When you reach the line with "Arredo Giardino (858, 2416)" in the listing below, transcribe it and each line after it up to and including the line with "[Toggle navigation] (1072, 34)", exactly and with nothing else.

_INFORMATION_
-=-=-=-=-

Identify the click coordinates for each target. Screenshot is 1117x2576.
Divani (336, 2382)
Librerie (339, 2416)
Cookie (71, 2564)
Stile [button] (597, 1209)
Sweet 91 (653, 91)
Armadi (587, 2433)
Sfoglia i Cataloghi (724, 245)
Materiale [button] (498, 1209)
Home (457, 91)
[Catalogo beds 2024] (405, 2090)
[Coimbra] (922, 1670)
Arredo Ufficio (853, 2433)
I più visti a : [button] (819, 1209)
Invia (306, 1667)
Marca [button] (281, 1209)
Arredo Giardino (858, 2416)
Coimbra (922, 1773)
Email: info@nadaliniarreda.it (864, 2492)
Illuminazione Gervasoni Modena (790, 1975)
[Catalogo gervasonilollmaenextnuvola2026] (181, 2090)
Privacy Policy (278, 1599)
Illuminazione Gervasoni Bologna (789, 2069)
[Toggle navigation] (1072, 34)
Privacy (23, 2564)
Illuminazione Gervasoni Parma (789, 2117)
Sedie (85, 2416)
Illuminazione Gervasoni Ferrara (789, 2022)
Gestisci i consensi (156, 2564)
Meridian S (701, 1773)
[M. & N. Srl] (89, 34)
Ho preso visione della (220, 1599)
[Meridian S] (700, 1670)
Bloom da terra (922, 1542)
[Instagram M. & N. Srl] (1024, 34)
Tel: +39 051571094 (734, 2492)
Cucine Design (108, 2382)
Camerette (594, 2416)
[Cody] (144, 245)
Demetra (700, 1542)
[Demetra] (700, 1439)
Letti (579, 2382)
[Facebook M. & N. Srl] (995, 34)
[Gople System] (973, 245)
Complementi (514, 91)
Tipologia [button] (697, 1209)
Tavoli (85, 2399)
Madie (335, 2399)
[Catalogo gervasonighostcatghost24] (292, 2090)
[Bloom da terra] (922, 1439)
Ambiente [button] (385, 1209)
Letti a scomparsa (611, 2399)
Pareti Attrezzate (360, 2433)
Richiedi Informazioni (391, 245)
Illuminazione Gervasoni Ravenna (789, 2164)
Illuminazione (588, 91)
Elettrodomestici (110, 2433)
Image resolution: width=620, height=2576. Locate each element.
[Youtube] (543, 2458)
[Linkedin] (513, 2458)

-=-=-=-=-

_RESPONSE_
Arredo Giardino (858, 2416)
Coimbra (922, 1773)
Email: info@nadaliniarreda.it (864, 2492)
Illuminazione Gervasoni Modena (790, 1975)
[Catalogo gervasonilollmaenextnuvola2026] (181, 2090)
Privacy Policy (278, 1599)
Illuminazione Gervasoni Bologna (789, 2069)
[Toggle navigation] (1072, 34)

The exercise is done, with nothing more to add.